◆ **Quoted passage**:
------------------------------------------------------------------------

Senior counsel relies on following cases in support of this point:-

Sarah v. Kotoye (1997) 3 NSCC 331 at 355; (1992) 9 NWLR (Pt. 264) 156, Oba v. Egberongbe (1999) 8 NWLR (Pt. 615) 485 at 489; Igwegbe v. Ezuma (1999) 6 NWLR (Pt. 606) 228, Orugbo v. Una (2002) 16 NWLR (Pt. 792) 175 at 206-207.

On ground iii, the Senior Advocate avers that particulars (a) & (b) subscribed thereunder are argumentative and therefore incompetent, relies on: Jamiyu Aliyu v. Aturu (1999) 7 NWLR (Pt.612) 536; Guda v. Kitta (1999) 12 NWLR (Pt.629) 21 at 39.

The learned senior counsel urged us to strike out the entire notice of appeal and the brief of argument in support thereof as it would be difficult to start the expunction or excising of arguments in support of the remaining grounds of appeal since the sole issue formulated cuts across both the competent and incompetent grounds.

Senior counsel submits upon the following authorities:- Ayalogu v. Agu (1998) 1 NWLR (Pt.532) 129 at 143; Egnr. Nura Khalil v. Yar’adua (2003) 16 NWLR (Pt. 847) 446; Manir Yakubu v. Ibrahim Tsauri; Nwadike v. Ibekwe (1987) 4 NWLR (Pt. 67) 718; that it is not the business of the court to perform surgical operation on the appellant’s brief in order to separate the chaff from the grain. To do this, contends learned SAN, would becloud the judgment of the court as it would have descended to the arena- see per Salami, J.C.A. in Ayalogu v. Agu (supra). Senior counsel urged us to strike out the entire appeal, there being no issue to sustain the grounds of appeal.

The appellant’s reply brief addressed the issues raised in the preliminary objection. It is the contention of the learned counsel for the appellant that all the issues raised in the grounds and particulars of the appeal were effectively raised before the learned members of the Election Tribunal who erred in setting aside the subpoena duces tecum at that stage. (Refers to pages 7, 11, & 14 lines 24, 12, 6 respectively of the records Counsel also cited pages 24 and 25 lines 14, 9-26 respectively of the ruling of the tribunal as showing the consideration of the said issues by the tribunal and its decisions thereon.

Counsel cites the decision of this court in the case of Justice Party v. INEC (2004) 12 NWLR (Pt.886) p. 140 where a similar objection was over-ruled. In the Justice Party case (supra) this court held, per Muhammed, J.C.A. at pp. 154-155, that where there has been substantial compliance with the relevant rule of court, the grounds as filed by the appellants should be sustained as competent.

We have perused the proceedings and find at pages 12 & 14 particularly that the issues raised in ground 11 and its particulars (a) & (b) were actually canvassed before the Tribunal.

The tribunal did not however make any pronouncement on this issue, it made no decision.

------------------------------------------------------------------------

◆ **Exercise instructions**: Carry on the court ruling on the preliminary objection above, starting right after its last sentence.

------------------------------------------------------------------------

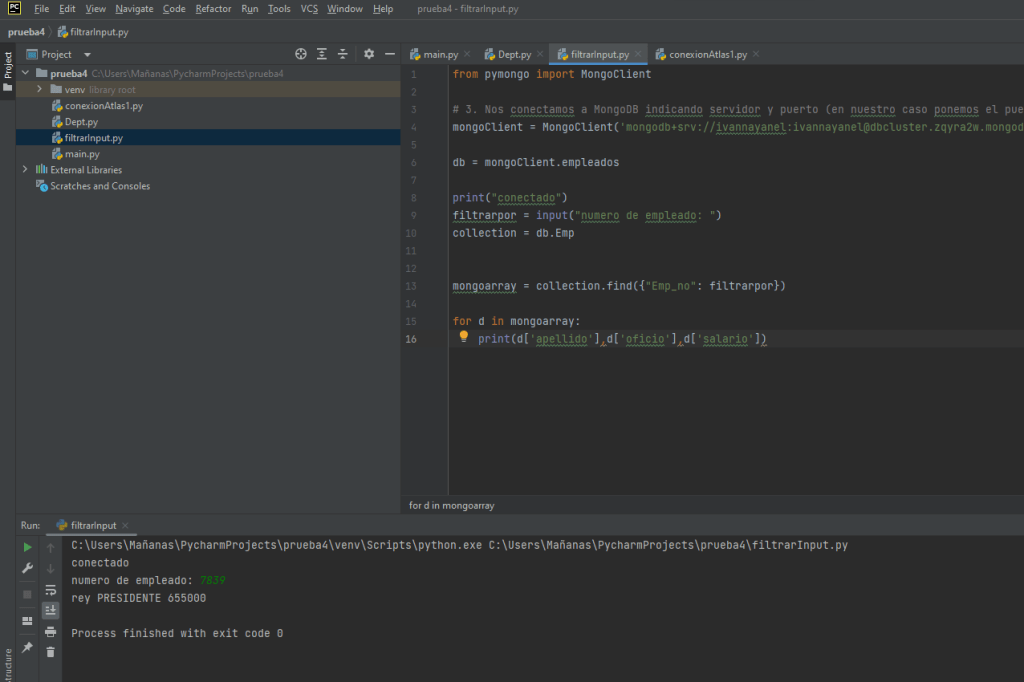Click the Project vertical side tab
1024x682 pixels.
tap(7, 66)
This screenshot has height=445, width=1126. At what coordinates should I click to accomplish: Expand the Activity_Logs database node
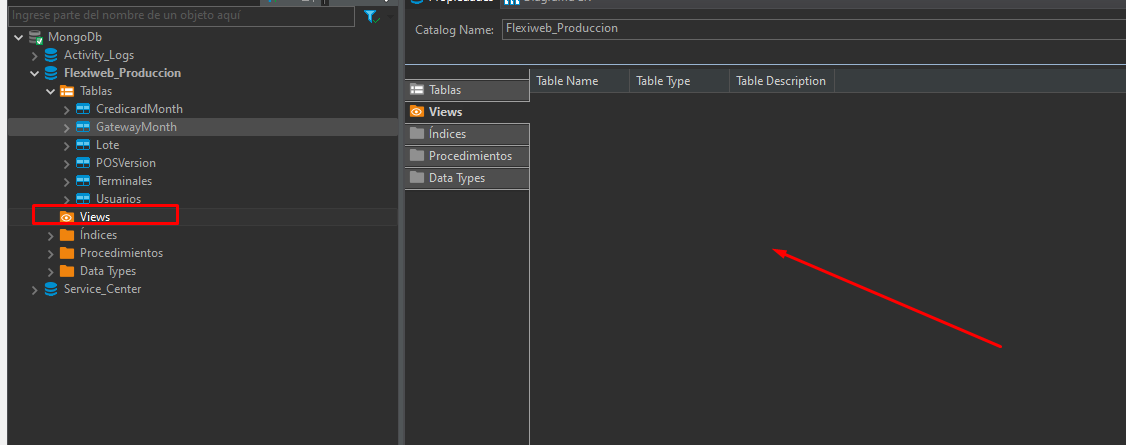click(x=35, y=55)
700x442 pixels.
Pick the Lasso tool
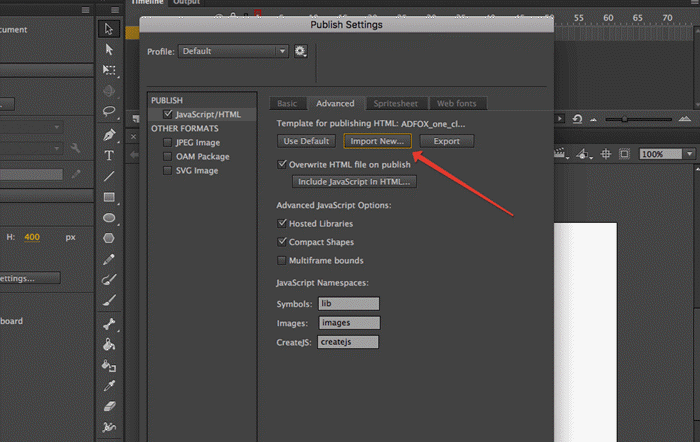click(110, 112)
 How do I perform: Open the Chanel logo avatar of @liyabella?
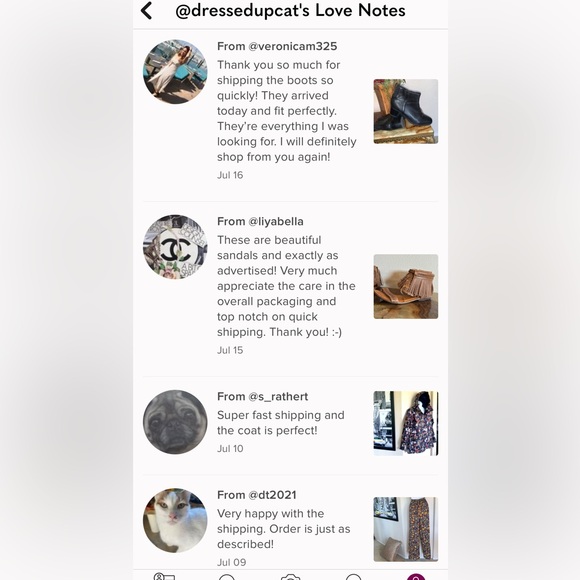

------------------------------------------------------------------------

◆ **Task answer**:
This court is not one of trial. Until a trial court has adjudicated on the merit of an action or an application filed before it, we cannot determine the matter, not being a court of first instance. (Ref per Oduyemi, J.C.A. in Chief Lambert Necha v. INEC and 1 Ors. (2001) 3 NWLR (Pt.699) p. 74 at 89) We accordingly hold that ground ii and its particulars (a) & (b) is incompetent and is hereby struck out.

On the competence of particulars (a) and (b) of ground iii, the learned counsel for the appellant relied on the decision of the Supreme Court in the case of Alhaji Salami O. Aderounmu v. Emmanuel Olajide Olowu (2000) 4 NWLR (Pt. 652) p. 253 at 265-266; Military Administrator, Benue State v. Ulegede (2001) 51 WRN at 15-16 also reported in (2001) FWLR (Pt.78) p. 1268 at 1283-1284; (2001) 17 NWLR (Pt. 741) 194.

The learned counsel quotes extensively, the decision of the Supreme Court per Ayoola, J.S.C. (Rtd.) (supra) and urges us to be guided by the principles and the current trend in adjudication as amply elucidated in the said decisions. The said decisions, submits counsel, show that the courts now aim at applying substantial justice as against undue reliance on the rules of technicality, which shuts out litigants from the court.

We agree with the submission of the learned counsel for the appellant and are properly guided by the pronouncement of the Supreme Court in the two cases cited (supra).

It is difficult, one must say, to discern how particulars (a) and (b) of ground iii of the appeal as formulated have occasioned a miscarriage of justice to the 1st respondent. (Refers Okonji v. Njokanma (1999) 14 NWLR (Pt.638) p. 250 at 268). The said particulars though inelegantly drafted, adequately convey the contentions of the appellant and sufficiently put the 1st respondent on notice of the issues to be determined on the appeal.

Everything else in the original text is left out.